WHAT IS EXPECTED
Which lines in the data contain the word "arrows"? Please copy each of them.
[ENTRIES SUPPLIED]
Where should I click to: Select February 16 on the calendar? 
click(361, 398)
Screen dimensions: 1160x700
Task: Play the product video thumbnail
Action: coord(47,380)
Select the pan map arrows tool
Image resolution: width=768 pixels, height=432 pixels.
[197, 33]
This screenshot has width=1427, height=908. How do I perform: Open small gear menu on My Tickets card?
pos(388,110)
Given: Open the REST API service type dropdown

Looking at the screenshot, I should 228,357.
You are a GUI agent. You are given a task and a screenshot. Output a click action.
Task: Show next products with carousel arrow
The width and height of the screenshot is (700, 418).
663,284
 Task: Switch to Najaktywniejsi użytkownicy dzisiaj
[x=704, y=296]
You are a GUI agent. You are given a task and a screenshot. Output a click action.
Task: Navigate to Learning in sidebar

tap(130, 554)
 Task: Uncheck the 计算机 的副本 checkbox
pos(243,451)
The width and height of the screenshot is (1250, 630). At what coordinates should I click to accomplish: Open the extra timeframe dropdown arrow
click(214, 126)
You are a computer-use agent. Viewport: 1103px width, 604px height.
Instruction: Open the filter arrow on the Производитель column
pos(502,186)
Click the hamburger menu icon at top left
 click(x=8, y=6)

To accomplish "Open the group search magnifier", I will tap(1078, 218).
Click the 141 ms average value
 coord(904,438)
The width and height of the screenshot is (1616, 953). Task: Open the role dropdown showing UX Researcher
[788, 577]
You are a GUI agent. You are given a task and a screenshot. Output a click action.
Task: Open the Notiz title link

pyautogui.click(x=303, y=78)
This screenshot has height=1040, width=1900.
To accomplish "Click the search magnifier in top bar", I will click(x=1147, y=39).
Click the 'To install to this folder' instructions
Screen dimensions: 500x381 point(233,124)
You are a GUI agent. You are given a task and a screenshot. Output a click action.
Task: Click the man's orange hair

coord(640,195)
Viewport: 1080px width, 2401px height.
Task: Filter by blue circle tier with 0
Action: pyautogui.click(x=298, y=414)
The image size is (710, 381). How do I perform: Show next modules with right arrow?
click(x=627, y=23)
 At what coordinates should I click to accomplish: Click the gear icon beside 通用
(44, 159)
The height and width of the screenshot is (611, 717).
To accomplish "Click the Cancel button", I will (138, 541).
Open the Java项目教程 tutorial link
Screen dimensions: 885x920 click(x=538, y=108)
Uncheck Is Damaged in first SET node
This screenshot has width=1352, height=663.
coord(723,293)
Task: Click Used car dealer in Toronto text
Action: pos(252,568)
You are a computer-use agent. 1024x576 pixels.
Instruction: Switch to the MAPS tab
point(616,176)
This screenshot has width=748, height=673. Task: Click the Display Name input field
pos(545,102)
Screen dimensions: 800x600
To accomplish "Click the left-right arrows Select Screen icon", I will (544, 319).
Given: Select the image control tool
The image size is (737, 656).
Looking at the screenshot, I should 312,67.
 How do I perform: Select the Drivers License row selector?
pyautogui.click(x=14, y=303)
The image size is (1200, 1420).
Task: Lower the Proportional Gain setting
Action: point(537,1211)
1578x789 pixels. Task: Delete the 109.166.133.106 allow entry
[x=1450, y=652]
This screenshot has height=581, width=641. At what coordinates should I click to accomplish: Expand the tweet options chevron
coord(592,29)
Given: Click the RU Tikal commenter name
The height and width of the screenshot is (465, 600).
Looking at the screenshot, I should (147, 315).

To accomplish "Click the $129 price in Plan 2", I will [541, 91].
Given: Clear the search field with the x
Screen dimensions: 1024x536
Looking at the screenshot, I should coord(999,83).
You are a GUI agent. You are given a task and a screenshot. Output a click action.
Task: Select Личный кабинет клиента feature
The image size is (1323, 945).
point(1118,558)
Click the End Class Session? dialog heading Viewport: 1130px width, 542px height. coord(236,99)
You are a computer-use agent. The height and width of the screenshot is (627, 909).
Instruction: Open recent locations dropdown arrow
[/ENTRIES SUPPLIED]
ANSWER
Select the pan map arrows tool
To accomplish "Click the left-right arrows Select Screen icon", I will (544, 319).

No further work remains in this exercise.